Aquela entrevista, depois que foi ao ver, virou um sucesso instantâneo na internet e em redes sociais. Marcos ganhara a fama de bandido apaixonado. Acabou, como era de esperar, na cadeia. Mas sua família, distante mas ainda assistente quando necessário, havia conseguido um advogado para o rapaz e tinha esperanças de tirá-lo daquela condição. Iria apelar para o verdadeiro motivo por trás da ameaça contra o policial: chamar a atenção. Talvez convenceriam o juiz de que ele não estava em pleno exercício das faculdades mentais. Ou seja, enamorado.

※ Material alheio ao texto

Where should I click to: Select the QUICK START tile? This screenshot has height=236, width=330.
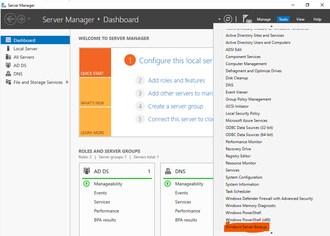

Chegou o dia em que iria se encontrar com seu advogado. Não foi avisado, porém, que se tratava de uma advogada. Quando entrou na sala, viu, sentada à mesa, uma jovem de cabelos loiros e olhos lindos. Estava de terno e bem produzida, mas Marcos a reconheceu instantaneamente. Era aquela mesma pessoa que ele havia assaltado semanas atrás. A mesma proporção, os mesmos jeitos, o mesmo olhar, o mesmo ser.

Marcos a fitou profundamente.

Ela o fitou também.

- Olá, sou a doutora Carla. Sente-se, por favor. Deixa eu te tirar desse lugar.

O que se segue é uma história de bandido e princesa que é grande e espetacular demais para caber em um mero conto.